Using create-next-app

Download create-next-app to bootstrap the example:

npm i -g create-next-app
create-next-app --example with-apollo with-apollo-app

Download manually

Download the example or clone the repo:

curl https://codeload.github.com/zeit/next.js/tar.gz/canary | tar -xz --strip=2 next.js-canary/examples/with-apollo
cd with-apollo

Install it and run:

npm install
npm run dev

Deploy it to the cloud with now (download):

now

The idea behind the example

Apollo is a GraphQL client that allows you to easily query the exact data you need from a GraphQL server. In addition to fetching and mutating data, Apollo analyzes your queries and their results to construct a client-side cache of your data, which is kept up to date as further queries and mutations are run, fetching more results from the server.

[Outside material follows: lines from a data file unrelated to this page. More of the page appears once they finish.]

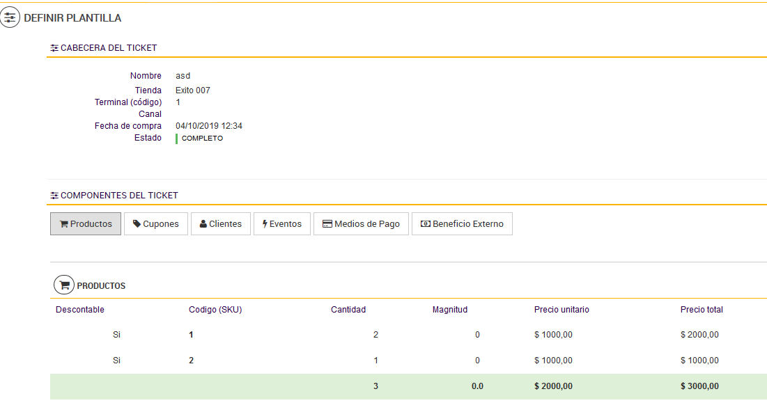View the Beneficio Externo tab
The width and height of the screenshot is (767, 403).
(462, 224)
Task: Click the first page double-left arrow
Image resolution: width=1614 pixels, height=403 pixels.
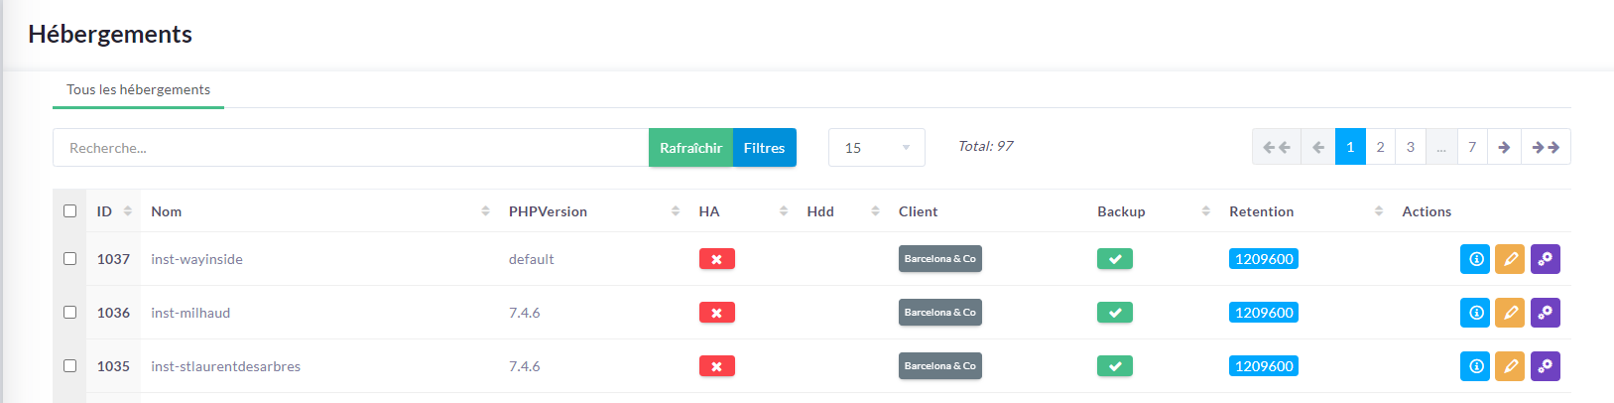Action: tap(1276, 147)
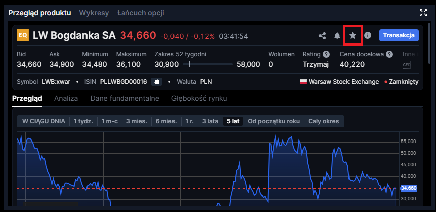
Task: Switch chart range to 3 mies.
Action: (x=136, y=121)
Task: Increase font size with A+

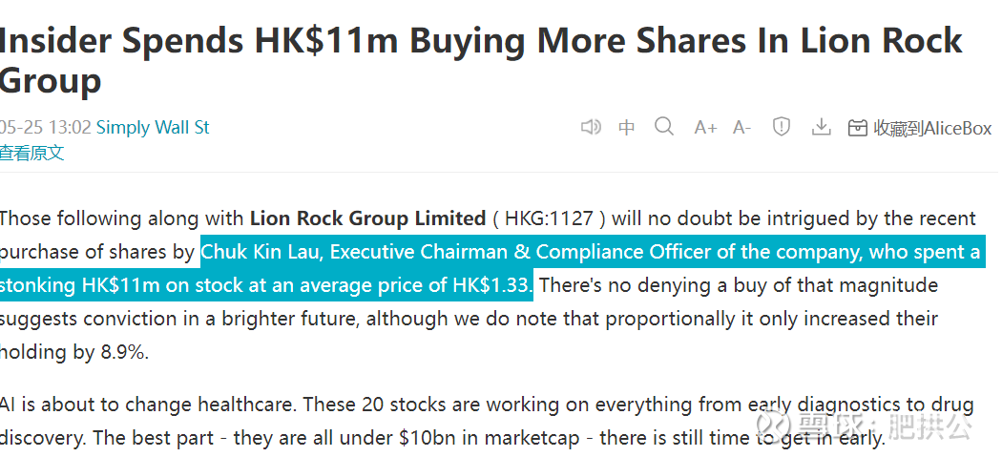Action: (x=705, y=128)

In this simple example, we integrate Apollo seamlessly with Next by wrapping our pages inside a higher-order component (HOC). Using the HOC pattern we're able to pass down a central store of query result data created by Apollo into our React component hierarchy defined inside each page of our Next application.

On initial page load, while on the server and inside getInitialProps, we invoke the Apollo method, getDataFromTree. This method returns a promise; at the point in which the promise resolves, our Apollo Client store is completely initialized.

This example relies on graph.cool for its GraphQL backend.